PROBLEM TO SOLVE: Lines holding the string "agent" are the ones to copy; find them all in the data.

Records contained in a dataset:
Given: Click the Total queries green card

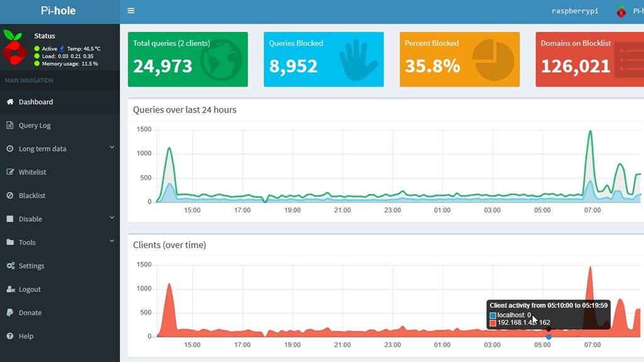Looking at the screenshot, I should pos(187,59).
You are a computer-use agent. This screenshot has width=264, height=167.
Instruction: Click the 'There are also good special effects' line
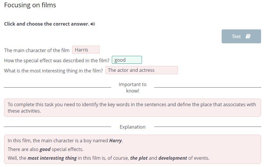46,149

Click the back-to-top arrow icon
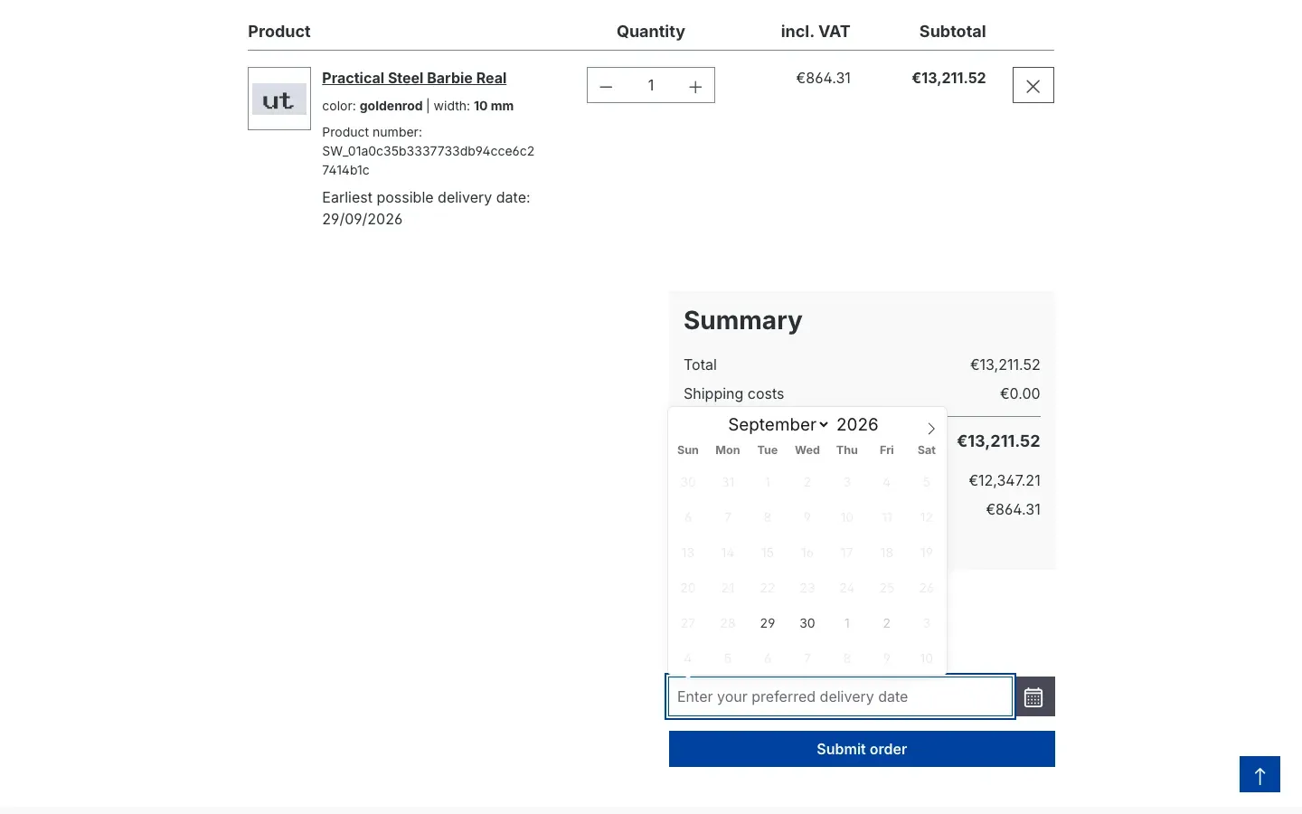[x=1260, y=775]
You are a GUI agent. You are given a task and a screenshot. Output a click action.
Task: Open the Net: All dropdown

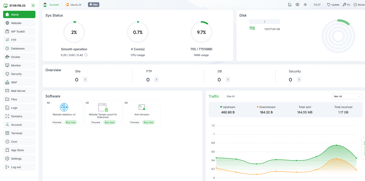pyautogui.click(x=347, y=96)
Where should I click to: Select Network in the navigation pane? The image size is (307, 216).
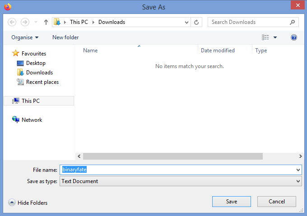tap(32, 120)
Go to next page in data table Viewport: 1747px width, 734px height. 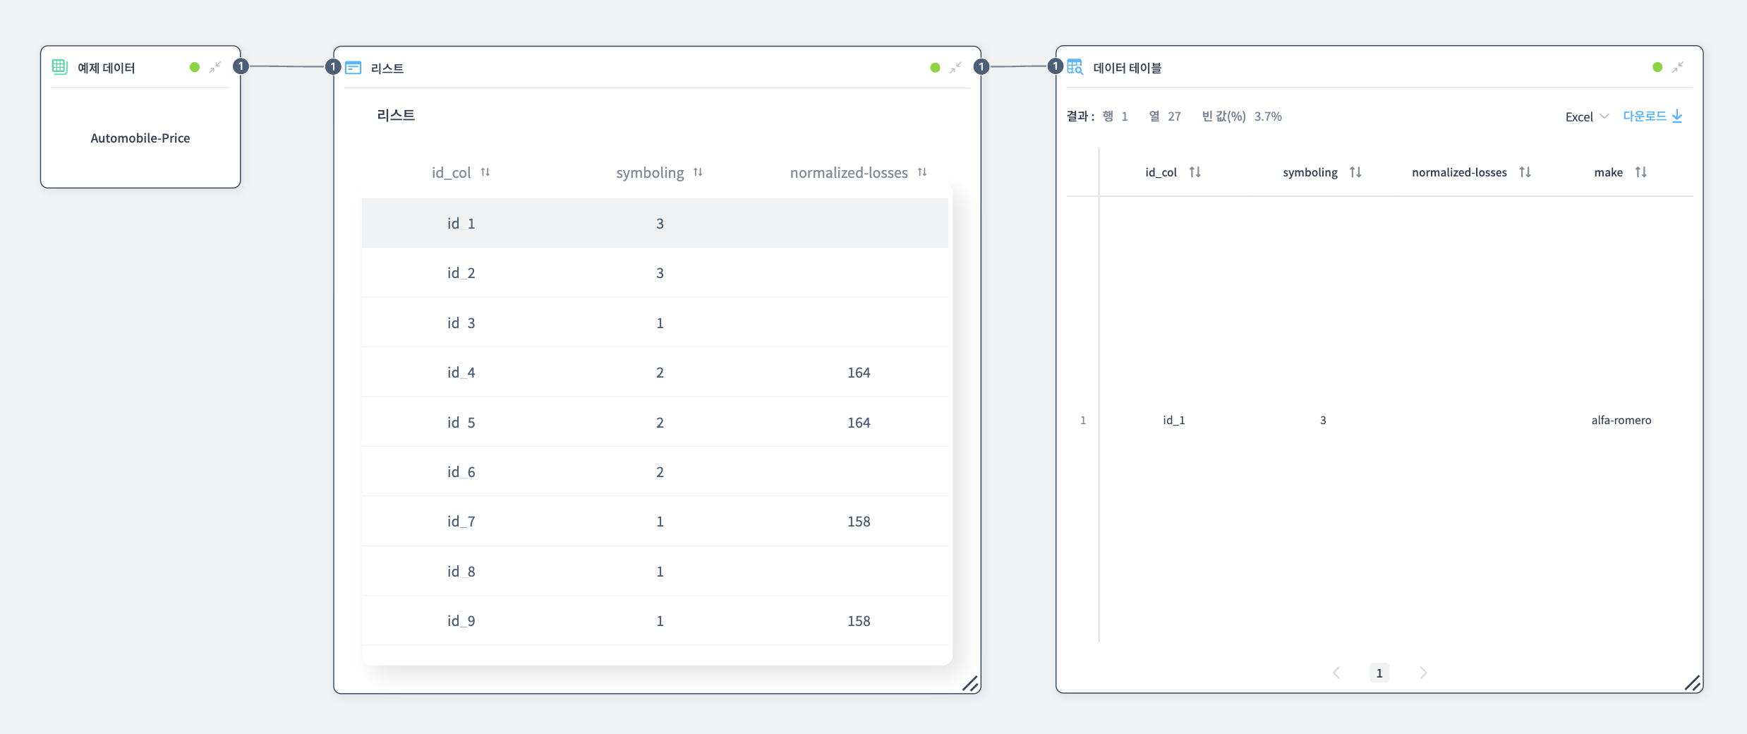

SOLUTION BELOW:
You are a computer-use agent. This screenshot has width=264, height=167.
You are a GUI agent. You are given a task and a screenshot. Output a click action.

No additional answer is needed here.